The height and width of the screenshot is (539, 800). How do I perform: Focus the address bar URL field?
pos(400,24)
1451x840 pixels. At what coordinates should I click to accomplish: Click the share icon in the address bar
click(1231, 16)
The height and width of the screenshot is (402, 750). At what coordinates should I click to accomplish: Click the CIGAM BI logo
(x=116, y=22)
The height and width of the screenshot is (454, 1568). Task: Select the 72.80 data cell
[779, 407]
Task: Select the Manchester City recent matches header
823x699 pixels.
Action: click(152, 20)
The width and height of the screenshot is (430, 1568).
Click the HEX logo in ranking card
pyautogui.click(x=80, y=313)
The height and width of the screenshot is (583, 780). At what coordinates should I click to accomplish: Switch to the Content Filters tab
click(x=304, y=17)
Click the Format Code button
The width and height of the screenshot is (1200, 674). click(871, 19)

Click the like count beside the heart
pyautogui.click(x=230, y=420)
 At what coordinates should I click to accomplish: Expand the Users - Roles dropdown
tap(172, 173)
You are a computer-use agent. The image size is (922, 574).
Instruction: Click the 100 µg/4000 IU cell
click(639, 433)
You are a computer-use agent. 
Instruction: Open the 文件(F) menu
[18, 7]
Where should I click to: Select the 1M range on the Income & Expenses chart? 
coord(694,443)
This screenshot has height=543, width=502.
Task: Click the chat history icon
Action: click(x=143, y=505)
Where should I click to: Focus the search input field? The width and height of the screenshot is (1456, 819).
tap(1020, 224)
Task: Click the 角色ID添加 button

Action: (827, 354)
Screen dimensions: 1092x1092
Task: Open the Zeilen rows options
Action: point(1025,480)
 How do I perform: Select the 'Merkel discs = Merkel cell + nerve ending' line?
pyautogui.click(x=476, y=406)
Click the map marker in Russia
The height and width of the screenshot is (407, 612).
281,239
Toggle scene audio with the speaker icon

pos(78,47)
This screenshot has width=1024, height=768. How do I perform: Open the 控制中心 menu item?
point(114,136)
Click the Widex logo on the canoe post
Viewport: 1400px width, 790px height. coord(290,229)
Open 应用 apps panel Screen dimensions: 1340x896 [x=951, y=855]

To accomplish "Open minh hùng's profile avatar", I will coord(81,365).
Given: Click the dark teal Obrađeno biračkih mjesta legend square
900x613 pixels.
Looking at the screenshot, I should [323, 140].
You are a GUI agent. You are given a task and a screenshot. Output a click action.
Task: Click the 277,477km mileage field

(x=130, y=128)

============================================================

» **Description of the task**: Using the data above, reproduce exactly the lines from the line that contains "Click the HEX logo in ranking card" through the line that contains "You are a GUI", including both.

» **Result of this exercise**:
Click the HEX logo in ranking card
pyautogui.click(x=80, y=313)
The height and width of the screenshot is (583, 780). At what coordinates should I click to accomplish: Switch to the Content Filters tab
click(x=304, y=17)
Click the Format Code button
The width and height of the screenshot is (1200, 674). click(871, 19)

Click the like count beside the heart
pyautogui.click(x=230, y=420)
 At what coordinates should I click to accomplish: Expand the Users - Roles dropdown
tap(172, 173)
You are a computer-use agent. The image size is (922, 574).
Instruction: Click the 100 µg/4000 IU cell
click(639, 433)
You are a computer-use agent. 
Instruction: Open the 文件(F) menu
[18, 7]
Where should I click to: Select the 1M range on the Income & Expenses chart? 
coord(694,443)
This screenshot has height=543, width=502.
Task: Click the chat history icon
Action: click(x=143, y=505)
Where should I click to: Focus the search input field? The width and height of the screenshot is (1456, 819).
tap(1020, 224)
Task: Click the 角色ID添加 button

Action: (827, 354)
Screen dimensions: 1092x1092
Task: Open the Zeilen rows options
Action: point(1025,480)
 How do I perform: Select the 'Merkel discs = Merkel cell + nerve ending' line?
pyautogui.click(x=476, y=406)
Click the map marker in Russia
The height and width of the screenshot is (407, 612).
281,239
Toggle scene audio with the speaker icon

pos(78,47)
This screenshot has width=1024, height=768. How do I perform: Open the 控制中心 menu item?
point(114,136)
Click the Widex logo on the canoe post
Viewport: 1400px width, 790px height. coord(290,229)
Open 应用 apps panel Screen dimensions: 1340x896 [x=951, y=855]

To accomplish "Open minh hùng's profile avatar", I will coord(81,365).
Given: Click the dark teal Obrađeno biračkih mjesta legend square
900x613 pixels.
Looking at the screenshot, I should [323, 140].
You are a GUI agent. You are given a task and a screenshot. Output a click action.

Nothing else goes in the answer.